*** Opening DATA EXTRACT ***

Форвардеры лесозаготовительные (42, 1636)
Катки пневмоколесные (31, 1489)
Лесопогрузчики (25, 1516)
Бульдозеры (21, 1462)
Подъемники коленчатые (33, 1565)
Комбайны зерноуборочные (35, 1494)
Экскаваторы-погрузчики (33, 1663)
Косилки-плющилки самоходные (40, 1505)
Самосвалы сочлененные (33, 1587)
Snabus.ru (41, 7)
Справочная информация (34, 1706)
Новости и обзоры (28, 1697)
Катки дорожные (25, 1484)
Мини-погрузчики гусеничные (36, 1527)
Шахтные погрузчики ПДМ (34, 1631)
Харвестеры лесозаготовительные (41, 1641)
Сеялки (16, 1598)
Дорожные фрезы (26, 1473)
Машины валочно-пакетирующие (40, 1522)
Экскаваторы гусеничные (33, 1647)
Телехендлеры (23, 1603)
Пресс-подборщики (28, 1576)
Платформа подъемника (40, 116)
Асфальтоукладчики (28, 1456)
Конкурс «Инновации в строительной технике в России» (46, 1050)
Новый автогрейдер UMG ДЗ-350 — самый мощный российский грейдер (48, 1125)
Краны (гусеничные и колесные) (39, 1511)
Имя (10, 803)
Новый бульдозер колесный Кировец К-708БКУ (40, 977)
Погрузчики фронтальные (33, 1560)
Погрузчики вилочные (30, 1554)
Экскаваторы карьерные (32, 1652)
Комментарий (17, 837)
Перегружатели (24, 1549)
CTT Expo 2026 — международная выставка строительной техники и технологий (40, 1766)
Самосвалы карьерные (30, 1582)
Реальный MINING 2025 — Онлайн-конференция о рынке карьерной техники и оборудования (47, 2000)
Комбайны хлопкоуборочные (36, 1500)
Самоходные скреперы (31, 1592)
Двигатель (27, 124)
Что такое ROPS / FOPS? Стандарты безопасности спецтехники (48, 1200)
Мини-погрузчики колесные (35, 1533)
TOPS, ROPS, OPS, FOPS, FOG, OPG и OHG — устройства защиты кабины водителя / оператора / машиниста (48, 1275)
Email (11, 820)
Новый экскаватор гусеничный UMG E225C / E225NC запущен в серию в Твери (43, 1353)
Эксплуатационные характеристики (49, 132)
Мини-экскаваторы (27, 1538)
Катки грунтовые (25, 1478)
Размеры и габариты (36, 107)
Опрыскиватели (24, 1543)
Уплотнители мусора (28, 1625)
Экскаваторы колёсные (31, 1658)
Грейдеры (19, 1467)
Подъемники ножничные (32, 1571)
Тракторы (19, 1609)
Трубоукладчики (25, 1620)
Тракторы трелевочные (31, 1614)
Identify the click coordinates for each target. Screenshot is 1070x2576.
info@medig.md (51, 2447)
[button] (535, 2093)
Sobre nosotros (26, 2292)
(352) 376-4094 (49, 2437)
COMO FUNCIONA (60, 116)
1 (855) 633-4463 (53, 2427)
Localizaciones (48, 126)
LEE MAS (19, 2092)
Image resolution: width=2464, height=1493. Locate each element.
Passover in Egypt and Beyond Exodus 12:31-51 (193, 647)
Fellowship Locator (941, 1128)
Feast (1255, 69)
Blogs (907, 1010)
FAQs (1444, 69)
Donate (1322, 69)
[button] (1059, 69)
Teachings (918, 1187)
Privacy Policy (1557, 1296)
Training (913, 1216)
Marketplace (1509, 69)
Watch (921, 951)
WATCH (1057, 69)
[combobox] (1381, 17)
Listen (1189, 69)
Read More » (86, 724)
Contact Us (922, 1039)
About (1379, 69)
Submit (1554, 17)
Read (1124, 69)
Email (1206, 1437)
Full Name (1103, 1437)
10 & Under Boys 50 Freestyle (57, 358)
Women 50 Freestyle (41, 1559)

*** Closing DATA EXTRACT ***

EXERCISE REQUIREMENTS - With every word kept as it is, set down the entries again.

COMPLETED EXERCISE -
Форвардеры лесозаготовительные (42, 1636)
Катки пневмоколесные (31, 1489)
Лесопогрузчики (25, 1516)
Бульдозеры (21, 1462)
Подъемники коленчатые (33, 1565)
Комбайны зерноуборочные (35, 1494)
Экскаваторы-погрузчики (33, 1663)
Косилки-плющилки самоходные (40, 1505)
Самосвалы сочлененные (33, 1587)
Snabus.ru (41, 7)
Справочная информация (34, 1706)
Новости и обзоры (28, 1697)
Катки дорожные (25, 1484)
Мини-погрузчики гусеничные (36, 1527)
Шахтные погрузчики ПДМ (34, 1631)
Харвестеры лесозаготовительные (41, 1641)
Сеялки (16, 1598)
Дорожные фрезы (26, 1473)
Машины валочно-пакетирующие (40, 1522)
Экскаваторы гусеничные (33, 1647)
Телехендлеры (23, 1603)
Пресс-подборщики (28, 1576)
Платформа подъемника (40, 116)
Асфальтоукладчики (28, 1456)
Конкурс «Инновации в строительной технике в России» (46, 1050)
Новый автогрейдер UMG ДЗ-350 — самый мощный российский грейдер (48, 1125)
Краны (гусеничные и колесные) (39, 1511)
Имя (10, 803)
Новый бульдозер колесный Кировец К-708БКУ (40, 977)
Погрузчики фронтальные (33, 1560)
Погрузчики вилочные (30, 1554)
Экскаваторы карьерные (32, 1652)
Комментарий (17, 837)
Перегружатели (24, 1549)
CTT Expo 2026 — международная выставка строительной техники и технологий (40, 1766)
Самосвалы карьерные (30, 1582)
Реальный MINING 2025 — Онлайн-конференция о рынке карьерной техники и оборудования (47, 2000)
Комбайны хлопкоуборочные (36, 1500)
Самоходные скреперы (31, 1592)
Двигатель (27, 124)
Что такое ROPS / FOPS? Стандарты безопасности спецтехники (48, 1200)
Мини-погрузчики колесные (35, 1533)
TOPS, ROPS, OPS, FOPS, FOG, OPG и OHG — устройства защиты кабины водителя / оператора / машиниста (48, 1275)
Email (11, 820)
Новый экскаватор гусеничный UMG E225C / E225NC запущен в серию в Твери (43, 1353)
Эксплуатационные характеристики (49, 132)
Мини-экскаваторы (27, 1538)
Катки грунтовые (25, 1478)
Размеры и габариты (36, 107)
Опрыскиватели (24, 1543)
Уплотнители мусора (28, 1625)
Экскаваторы колёсные (31, 1658)
Грейдеры (19, 1467)
Подъемники ножничные (32, 1571)
Тракторы (19, 1609)
Трубоукладчики (25, 1620)
Тракторы трелевочные (31, 1614)
Identify the click coordinates for each target. Screenshot is 1070x2576.
info@medig.md (51, 2447)
[button] (535, 2093)
Sobre nosotros (26, 2292)
(352) 376-4094 (49, 2437)
COMO FUNCIONA (60, 116)
1 (855) 633-4463 (53, 2427)
Localizaciones (48, 126)
LEE MAS (19, 2092)
Image resolution: width=2464, height=1493. Locate each element.
Passover in Egypt and Beyond Exodus 12:31-51 (193, 647)
Fellowship Locator (941, 1128)
Feast (1255, 69)
Blogs (907, 1010)
FAQs (1444, 69)
Donate (1322, 69)
[button] (1059, 69)
Teachings (918, 1187)
Privacy Policy (1557, 1296)
Training (913, 1216)
Marketplace (1509, 69)
Watch (921, 951)
WATCH (1057, 69)
[combobox] (1381, 17)
Listen (1189, 69)
Read More » (86, 724)
Contact Us (922, 1039)
About (1379, 69)
Submit (1554, 17)
Read (1124, 69)
Email (1206, 1437)
Full Name (1103, 1437)
10 & Under Boys 50 Freestyle (57, 358)
Women 50 Freestyle (41, 1559)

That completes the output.